Bank of Italy's No. 2 Is Said to Leave Amid Government Tension

(Bloomberg) -- The Bank of Italy’s second-highest official is said to have told staff that he won’t be available for a new term, according to two people familiar with the situation, a further development in the tense relations between the central bank and the populist government.

Director General Salvatore Rossi told staff in a letter that he will leave as soon as a replacement is found, and at the latest on May 9 when his term expires. He won’t seek a new mandate for the job and as head of insurers’ supervisory body IVASS, said the people, who asked not to be named, citing the internal document.
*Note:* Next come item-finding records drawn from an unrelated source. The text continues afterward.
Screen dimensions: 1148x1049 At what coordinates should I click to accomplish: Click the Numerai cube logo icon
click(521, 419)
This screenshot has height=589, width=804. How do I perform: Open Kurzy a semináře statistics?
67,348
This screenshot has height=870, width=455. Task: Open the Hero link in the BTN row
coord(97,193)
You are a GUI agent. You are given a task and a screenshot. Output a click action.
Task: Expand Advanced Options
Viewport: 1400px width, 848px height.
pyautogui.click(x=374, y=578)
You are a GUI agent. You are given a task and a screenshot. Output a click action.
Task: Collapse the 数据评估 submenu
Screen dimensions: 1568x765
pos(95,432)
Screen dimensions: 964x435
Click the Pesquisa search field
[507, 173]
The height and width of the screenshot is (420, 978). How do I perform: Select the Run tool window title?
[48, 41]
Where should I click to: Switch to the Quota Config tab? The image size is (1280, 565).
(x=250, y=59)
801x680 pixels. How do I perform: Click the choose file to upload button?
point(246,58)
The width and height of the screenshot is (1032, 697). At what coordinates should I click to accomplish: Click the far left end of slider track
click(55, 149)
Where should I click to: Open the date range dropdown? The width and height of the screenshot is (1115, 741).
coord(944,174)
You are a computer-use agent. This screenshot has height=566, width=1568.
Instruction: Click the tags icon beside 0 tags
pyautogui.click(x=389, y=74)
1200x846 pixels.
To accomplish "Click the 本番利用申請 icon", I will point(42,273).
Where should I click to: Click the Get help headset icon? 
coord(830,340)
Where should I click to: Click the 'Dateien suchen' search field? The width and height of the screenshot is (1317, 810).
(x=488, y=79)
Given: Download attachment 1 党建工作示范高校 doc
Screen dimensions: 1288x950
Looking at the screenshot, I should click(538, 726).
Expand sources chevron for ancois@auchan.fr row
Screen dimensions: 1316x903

The contents of the letter were earlier reported by Italian news agency Ansa.

Last month, Deputy Premier Luigi Di Maio and other Five Star Movement ministers forced the cabinet to postpone a decision on renewing the term of the central bank’s deputy director general, Luigi Federico Signorini. Di Maio and fellow deputy premier and League leader Matteo Salvini repeatedly criticized the institute’s record on banking supervision.

On March 8, Five Star’s undersecretary for regional affairs Stefano Buffagni told a conference attended by Governor Ignazio Visco that his party respected the central bank while demanding changes to top management.

Bank of Italy’s No. 2 Is Said to Leave Amid Government Tension

Visco has dismissed concerns over the relations between the central bank and the populist administration, saying that the Rome-based institute is not under attack and that its independence requires it to be accountable.

Earlier this month, Sole 24 Ore reported that the government may extend the mandate of Signorini while requesting the replacement of Rossi, 70, citing people familiar with talks between Visco and Premier Giuseppe Conte.